All of the records must be set down again word for word.

**** Data for processing

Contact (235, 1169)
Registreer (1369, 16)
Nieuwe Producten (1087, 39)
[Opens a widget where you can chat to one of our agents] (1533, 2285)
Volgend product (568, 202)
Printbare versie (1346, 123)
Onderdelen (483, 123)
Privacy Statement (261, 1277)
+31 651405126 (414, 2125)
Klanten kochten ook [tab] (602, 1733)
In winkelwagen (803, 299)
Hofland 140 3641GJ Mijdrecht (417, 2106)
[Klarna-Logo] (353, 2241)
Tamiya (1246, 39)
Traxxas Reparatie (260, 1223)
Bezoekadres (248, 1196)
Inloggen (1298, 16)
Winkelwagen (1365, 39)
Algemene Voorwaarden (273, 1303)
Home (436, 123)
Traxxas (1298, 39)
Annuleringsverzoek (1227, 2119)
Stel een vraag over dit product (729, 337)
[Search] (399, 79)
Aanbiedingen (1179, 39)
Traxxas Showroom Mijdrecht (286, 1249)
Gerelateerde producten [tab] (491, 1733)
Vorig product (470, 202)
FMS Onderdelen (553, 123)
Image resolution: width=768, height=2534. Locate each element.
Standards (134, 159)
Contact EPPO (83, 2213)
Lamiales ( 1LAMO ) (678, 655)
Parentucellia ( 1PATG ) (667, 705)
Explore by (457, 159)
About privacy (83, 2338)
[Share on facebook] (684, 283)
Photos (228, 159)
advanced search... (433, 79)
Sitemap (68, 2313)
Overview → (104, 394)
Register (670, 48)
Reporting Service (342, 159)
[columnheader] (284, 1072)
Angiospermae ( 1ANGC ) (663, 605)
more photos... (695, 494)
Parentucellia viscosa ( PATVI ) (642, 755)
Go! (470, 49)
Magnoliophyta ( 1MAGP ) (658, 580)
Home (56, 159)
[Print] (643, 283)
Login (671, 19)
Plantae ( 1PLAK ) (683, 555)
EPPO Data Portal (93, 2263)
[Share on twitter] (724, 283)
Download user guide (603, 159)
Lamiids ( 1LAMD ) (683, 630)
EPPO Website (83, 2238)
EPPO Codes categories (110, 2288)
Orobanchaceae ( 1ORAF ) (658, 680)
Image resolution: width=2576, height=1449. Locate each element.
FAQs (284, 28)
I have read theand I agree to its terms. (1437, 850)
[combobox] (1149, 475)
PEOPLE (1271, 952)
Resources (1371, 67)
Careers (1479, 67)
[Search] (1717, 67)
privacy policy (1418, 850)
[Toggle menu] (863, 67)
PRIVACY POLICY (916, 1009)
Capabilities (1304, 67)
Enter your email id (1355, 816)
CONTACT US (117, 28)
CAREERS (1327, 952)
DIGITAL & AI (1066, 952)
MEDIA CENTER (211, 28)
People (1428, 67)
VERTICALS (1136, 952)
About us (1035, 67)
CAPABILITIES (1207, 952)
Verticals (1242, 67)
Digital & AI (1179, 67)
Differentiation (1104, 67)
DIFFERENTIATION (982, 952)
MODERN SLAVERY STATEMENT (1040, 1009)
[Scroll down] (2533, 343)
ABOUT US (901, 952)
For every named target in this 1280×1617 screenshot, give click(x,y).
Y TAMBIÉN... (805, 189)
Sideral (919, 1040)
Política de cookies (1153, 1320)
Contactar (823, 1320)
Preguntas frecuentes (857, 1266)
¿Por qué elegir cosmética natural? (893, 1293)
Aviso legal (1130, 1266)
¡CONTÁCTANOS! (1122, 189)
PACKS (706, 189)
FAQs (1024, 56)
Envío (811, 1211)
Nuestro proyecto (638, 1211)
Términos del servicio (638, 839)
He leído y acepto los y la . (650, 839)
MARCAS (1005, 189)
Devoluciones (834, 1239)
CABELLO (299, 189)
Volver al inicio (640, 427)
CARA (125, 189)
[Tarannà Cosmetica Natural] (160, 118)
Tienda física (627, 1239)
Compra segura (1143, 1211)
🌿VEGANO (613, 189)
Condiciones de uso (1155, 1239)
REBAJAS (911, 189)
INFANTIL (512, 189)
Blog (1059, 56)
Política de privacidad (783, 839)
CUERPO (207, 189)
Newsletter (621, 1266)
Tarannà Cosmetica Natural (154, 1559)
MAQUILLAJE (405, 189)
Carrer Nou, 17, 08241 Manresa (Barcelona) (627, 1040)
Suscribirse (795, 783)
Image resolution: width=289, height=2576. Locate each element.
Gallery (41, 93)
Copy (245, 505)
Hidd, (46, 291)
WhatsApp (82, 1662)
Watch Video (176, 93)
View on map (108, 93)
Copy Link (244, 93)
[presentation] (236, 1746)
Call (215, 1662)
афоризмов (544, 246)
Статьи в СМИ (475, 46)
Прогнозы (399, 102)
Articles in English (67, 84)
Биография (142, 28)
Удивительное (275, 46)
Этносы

********

■ **Response for this exercise**
Contact (235, 1169)
Registreer (1369, 16)
Nieuwe Producten (1087, 39)
[Opens a widget where you can chat to one of our agents] (1533, 2285)
Volgend product (568, 202)
Printbare versie (1346, 123)
Onderdelen (483, 123)
Privacy Statement (261, 1277)
+31 651405126 (414, 2125)
Klanten kochten ook [tab] (602, 1733)
In winkelwagen (803, 299)
Hofland 140 3641GJ Mijdrecht (417, 2106)
[Klarna-Logo] (353, 2241)
Tamiya (1246, 39)
Traxxas Reparatie (260, 1223)
Bezoekadres (248, 1196)
Inloggen (1298, 16)
Winkelwagen (1365, 39)
Algemene Voorwaarden (273, 1303)
Home (436, 123)
Traxxas (1298, 39)
Annuleringsverzoek (1227, 2119)
Stel een vraag over dit product (729, 337)
[Search] (399, 79)
Aanbiedingen (1179, 39)
Traxxas Showroom Mijdrecht (286, 1249)
Gerelateerde producten [tab] (491, 1733)
Vorig product (470, 202)
FMS Onderdelen (553, 123)
Image resolution: width=768, height=2534. Locate each element.
Standards (134, 159)
Contact EPPO (83, 2213)
Lamiales ( 1LAMO ) (678, 655)
Parentucellia ( 1PATG ) (667, 705)
Explore by (457, 159)
About privacy (83, 2338)
[Share on facebook] (684, 283)
Photos (228, 159)
advanced search... (433, 79)
Sitemap (68, 2313)
Overview → (104, 394)
Register (670, 48)
Reporting Service (342, 159)
[columnheader] (284, 1072)
Angiospermae ( 1ANGC ) (663, 605)
more photos... (695, 494)
Parentucellia viscosa ( PATVI ) (642, 755)
Go! (470, 49)
Magnoliophyta ( 1MAGP ) (658, 580)
Home (56, 159)
[Print] (643, 283)
Login (671, 19)
Plantae ( 1PLAK ) (683, 555)
EPPO Data Portal (93, 2263)
[Share on twitter] (724, 283)
Download user guide (603, 159)
Lamiids ( 1LAMD ) (683, 630)
EPPO Website (83, 2238)
EPPO Codes categories (110, 2288)
Orobanchaceae ( 1ORAF ) (658, 680)
Image resolution: width=2576, height=1449. Locate each element.
FAQs (284, 28)
I have read theand I agree to its terms. (1437, 850)
[combobox] (1149, 475)
PEOPLE (1271, 952)
Resources (1371, 67)
Careers (1479, 67)
[Search] (1717, 67)
privacy policy (1418, 850)
[Toggle menu] (863, 67)
PRIVACY POLICY (916, 1009)
Capabilities (1304, 67)
Enter your email id (1355, 816)
CONTACT US (117, 28)
CAREERS (1327, 952)
DIGITAL & AI (1066, 952)
MEDIA CENTER (211, 28)
People (1428, 67)
VERTICALS (1136, 952)
About us (1035, 67)
CAPABILITIES (1207, 952)
Verticals (1242, 67)
Digital & AI (1179, 67)
Differentiation (1104, 67)
DIFFERENTIATION (982, 952)
MODERN SLAVERY STATEMENT (1040, 1009)
[Scroll down] (2533, 343)
ABOUT US (901, 952)
For every named target in this 1280×1617 screenshot, give click(x,y).
Y TAMBIÉN... (805, 189)
Sideral (919, 1040)
Política de cookies (1153, 1320)
Contactar (823, 1320)
Preguntas frecuentes (857, 1266)
¿Por qué elegir cosmética natural? (893, 1293)
Aviso legal (1130, 1266)
¡CONTÁCTANOS! (1122, 189)
PACKS (706, 189)
FAQs (1024, 56)
Envío (811, 1211)
Nuestro proyecto (638, 1211)
Términos del servicio (638, 839)
He leído y acepto los y la . (650, 839)
MARCAS (1005, 189)
Devoluciones (834, 1239)
CABELLO (299, 189)
Volver al inicio (640, 427)
CARA (125, 189)
[Tarannà Cosmetica Natural] (160, 118)
Tienda física (627, 1239)
Compra segura (1143, 1211)
🌿VEGANO (613, 189)
Condiciones de uso (1155, 1239)
REBAJAS (911, 189)
INFANTIL (512, 189)
Blog (1059, 56)
Política de privacidad (783, 839)
CUERPO (207, 189)
Newsletter (621, 1266)
Tarannà Cosmetica Natural (154, 1559)
MAQUILLAJE (405, 189)
Carrer Nou, 17, 08241 Manresa (Barcelona) (627, 1040)
Suscribirse (795, 783)
Image resolution: width=289, height=2576. Locate each element.
Gallery (41, 93)
Copy (245, 505)
Hidd, (46, 291)
WhatsApp (82, 1662)
Watch Video (176, 93)
View on map (108, 93)
Copy Link (244, 93)
[presentation] (236, 1746)
Call (215, 1662)
афоризмов (544, 246)
Статьи в СМИ (475, 46)
Прогнозы (399, 102)
Articles in English (67, 84)
Биография (142, 28)
Удивительное (275, 46)
Этносы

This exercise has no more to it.